## Computational and applied algebraic topology research

I'm interested in problems arising from efforts to use the invariants of algebraic topology to analyze real data sets. The basic point of departure is the idea of studying finite metric spaces ("point clouds") by constructing associated simplicial complexes and looking at the resulting topological invariants.

Of course, constructing the simplicial complexes typically involves a choice of feature scale. A very nice recent idea is to develop homological invariants which encode information across all feature scales at once (more precisely, which track changes in homological invariants as the feature scale changes). This is usually denoted as "persistence" or "persistent topological invariants". See the Stanford computational topology page for a comprehensive overview (and a lot of interesting work in this direction).

My work in this area has three basic directions, carried out with I. Gal, M. Mandell, and M. Pancia.
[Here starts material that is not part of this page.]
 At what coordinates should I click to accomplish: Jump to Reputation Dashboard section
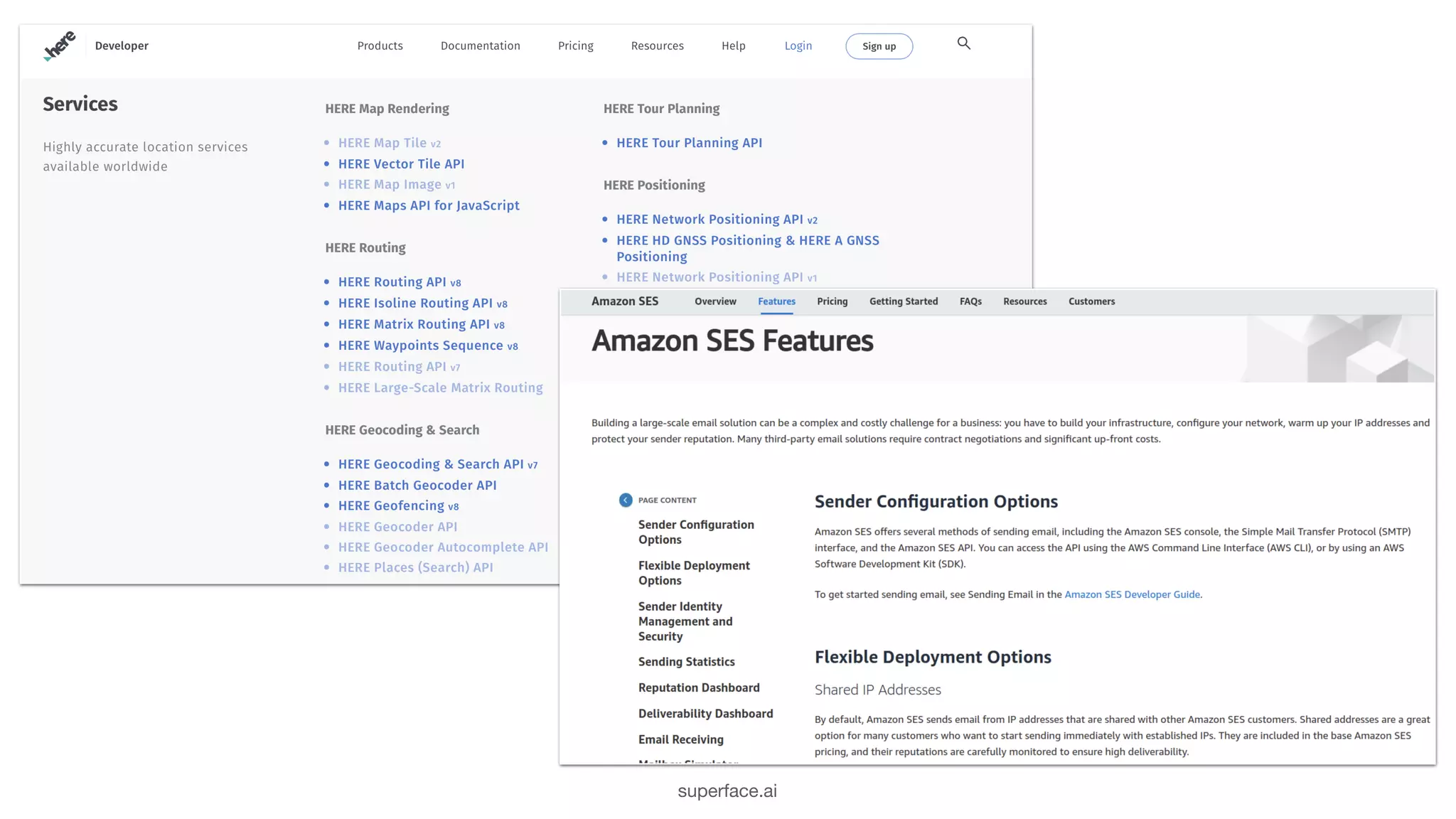tap(698, 687)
### Foundations for persistent homotopy theory

A basic principle of modern homotopy theory is that homotopical information is captured by topologized mapping spaces. In the simplicial context, the simplicial approximation theorem tells us we must subdivide the source complex in order to realize all homotopy classes of maps. By studying maps out of small models of test complexes (e.g., spheres), subdivision provides a notion of scale. We develop a version of the simplicial approximation theorem in the setting of simplicial complexes, adapted for computation of persistent homotopy groups.

 Quantitative homotopy theory in topological data analysis joint with Michael A. Mandell Preprint.
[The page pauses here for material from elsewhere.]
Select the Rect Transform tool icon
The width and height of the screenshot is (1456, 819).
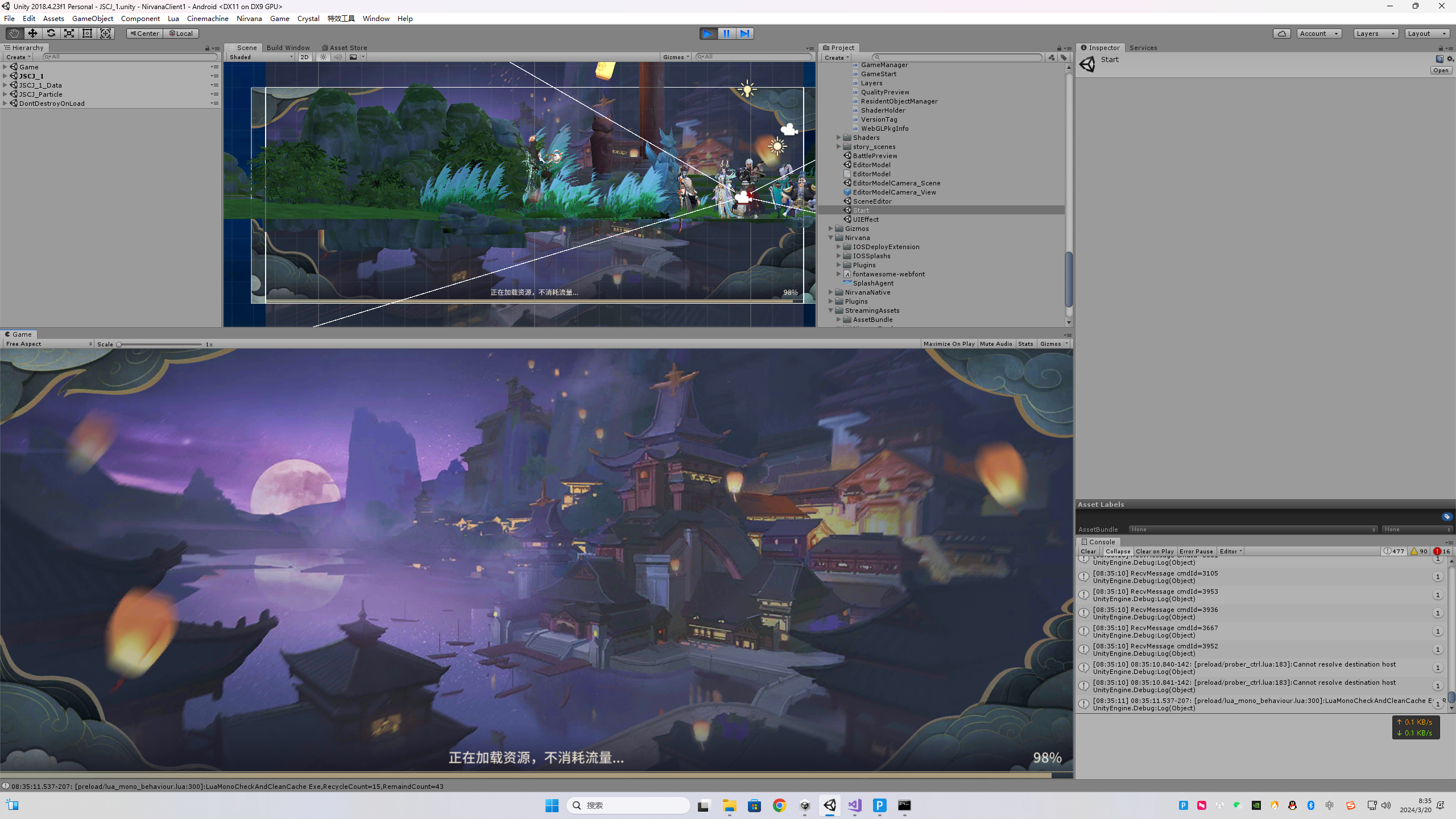point(87,34)
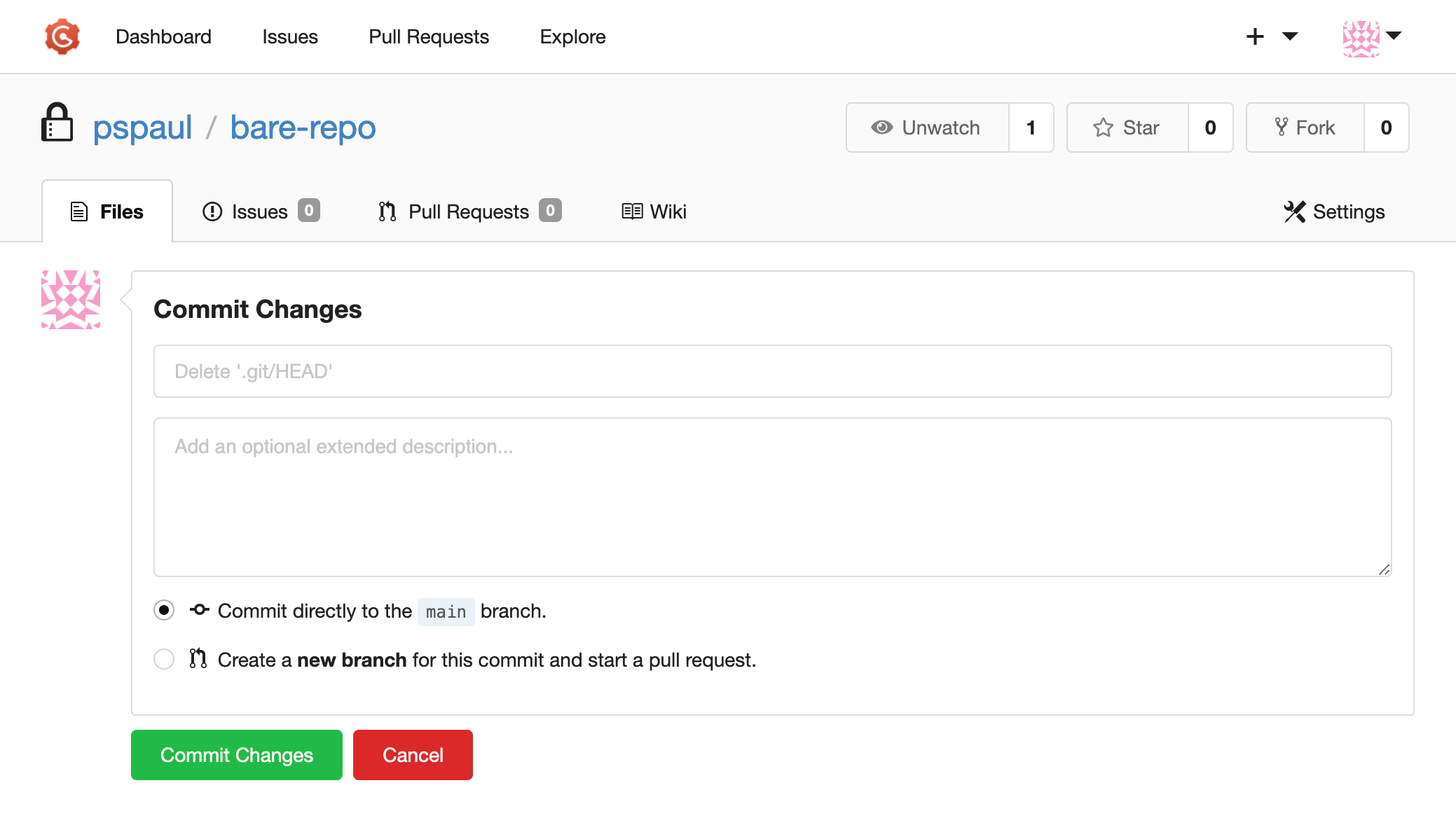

### Statistical methods in computational algebraic topology

To interpret the results of computing the persistent homology of a data set, it would be very useful to have access to the tools and language of statistical hypothesis testing. Moreover, a focus on the data set as a sample from an underlying distribution gives us a perspective from which to quantify robust behavior in the face of outlying data points. To this end, we have studied the persistent homology of a metric measure space in terms of a distribution of barcodes associated to samples of a fixed size. The resulting invariants are robust in the sense of being relatively insensitive to large changes in small (in measure) parts of the space. In addition, we can approximate these invariants and construct confidence intervals for understanding the dependence of the results on sample variation using resampling methods.
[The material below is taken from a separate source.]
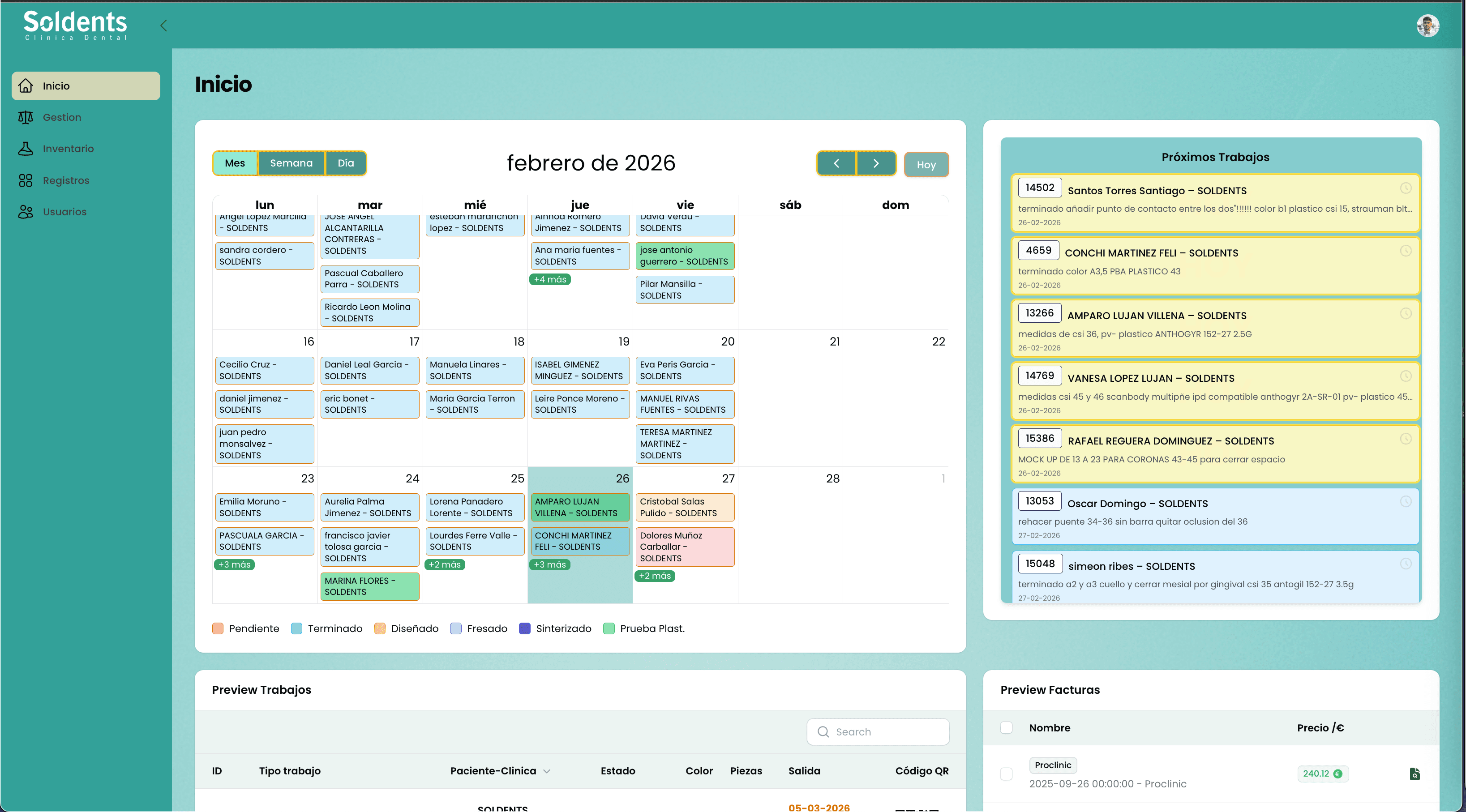1466x812 pixels.
Task: Check the Proclinic invoice row checkbox
Action: point(1006,774)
 Persistent homology for metric measure spaces, and robust statistics for hypothesis testing and confidence intervals joint with Itamar Gal, Michael Mandell, and Mathew Pancia. arxiv Resampling methods for computing the persistent homology of metric measure spaces joint with Michael Mandell Preprint.

### Practical computation of persistent homology

Computing persistent homology efficiently for large data sets is a fundamental question. The number of simplices in Rips and Cech complexes can grow exponentially in the number of vertices, and witness complexes suffer the same growth as a function of the number of witnesses. One approach to resolving this is via simplicial collapse methods. We have developed a version of this which is compatible with persistent homology.

 Simplicial collapse for efficient computation of persistent homology joint with Itamar Gal Preprint.